En este país en el que los gobiernos no ejercen como tal nunca, como gobierno quiero decir, pedimos explicaciones a quien no debemos, pedimos explicaciones a quienes le sufren en lugar de a sus responsables. En este caso me refiero a los empresarios. Gran jaleo ha habido por las últimas declaraciones realizadas por la Presidenta del Círculo de Empresarios, Mónica de Oriol, manipuladas, como casi siempre, y malinterpretadas, también como siempre. Dice esta mujer, con gran razón, que la excesiva protección de los gobiernos por la mujer están generando la propia discriminación de la misma.

No hay que dar demasiadas vueltas, como está haciendo la mayor parte de la gente, no hay que rasgarse las vestiduras. Si un empresario, que se juega su dinero, tiene la opción de contratar a dos personas, un hombre y una mujer, la mujer con posibilidades de quedarse embarazada, ante la excesiva protección laboral de esta mujer la opción del empresario va a ser elegir al hombre. ¿Y por qué? Porque quien tiene que proteger a la mujer, y a la posible empresa que la contrate, es el estado, no el propio empresario.

Pero como este estado mucho proteger, pero poco pagar, pretende proteger mientras quien pague sea otro. El empresario simplemente acata, pero elige, acata la ley, pero elige no pagar, acata la ley, pero elige hombre. ¿Y eso es culpa del empresario? No, eso es culpa de un gobierno, malo de solemnidad, cuyo único fin es el recaudatorio y el no responsabilizarse de nada nunca. ¿Y eso por qué es? ¿Por qué la mujer sea mala? ¿Por qué el empresario es malo? No, porque el que es malo es el gobierno, protege a la familia y a la mujer de boquilla, pero mientras sea otro el que pague.

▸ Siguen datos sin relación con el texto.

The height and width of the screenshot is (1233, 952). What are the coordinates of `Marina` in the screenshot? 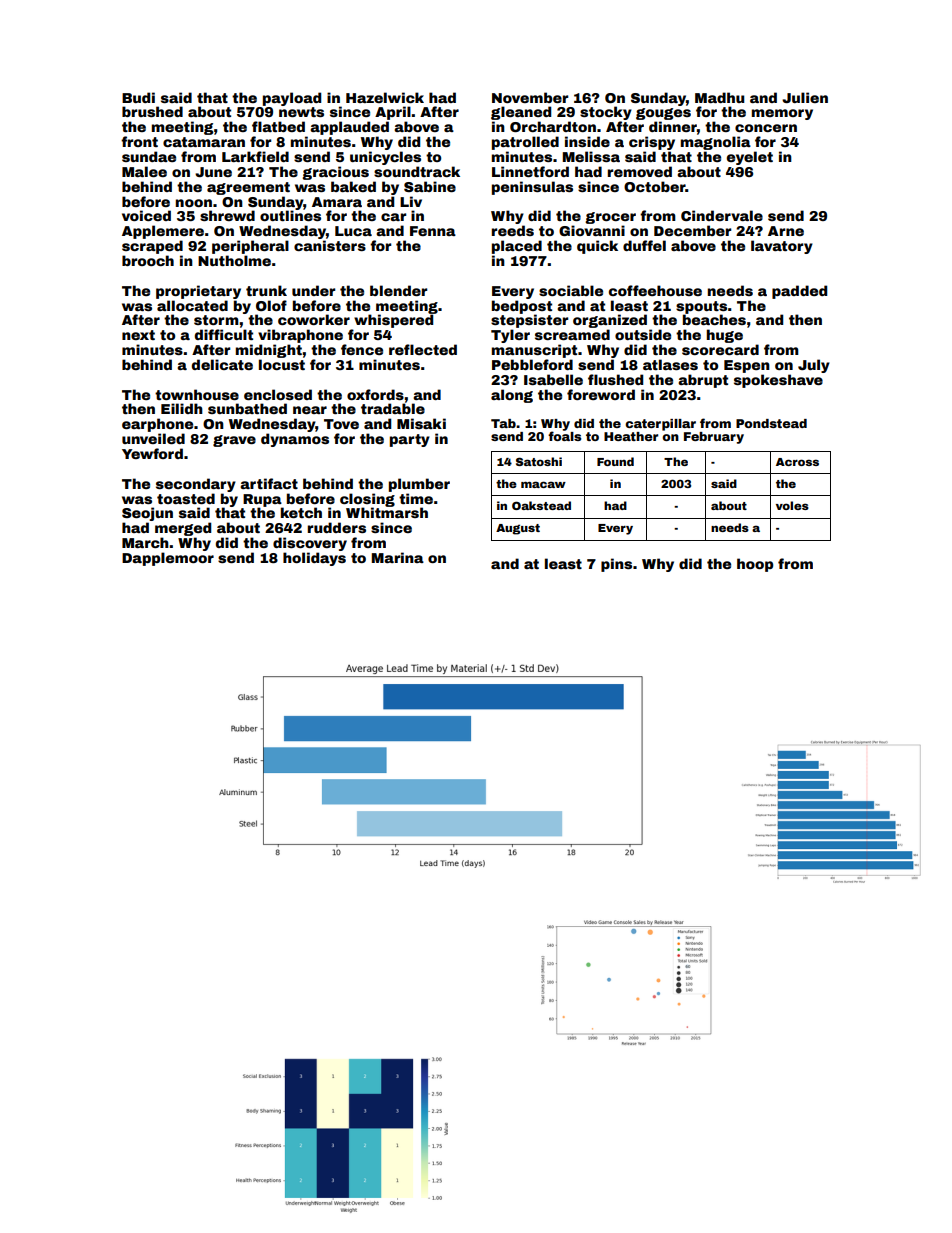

Lo que tiene que hacer el estado, y debe ser demasiado difícil, es proteger a la mujer, pero también garantizar al empresario que la contrate una ayuda económica para cuando ésta quede embarazada. Vivimos rodeados de políticos sinvergüenzas que, además de no asumir sus responsabilidades hasta el final, le pasan la patata caliente a quien no le corresponde pagar sus platos rotos. A todos esos que tanto critican a Mónica de Oriol les propongo un juego: Que vayan a un banco, a este banco le van a pedir un préstamo (avalado por ellos claro), que monten su negocio, antes de contratar personal, que se lean la legislación laboral. Una vez dados todos estos pasos que contraten, con su dinero claro, y que elijan. Después que me lo cuenten.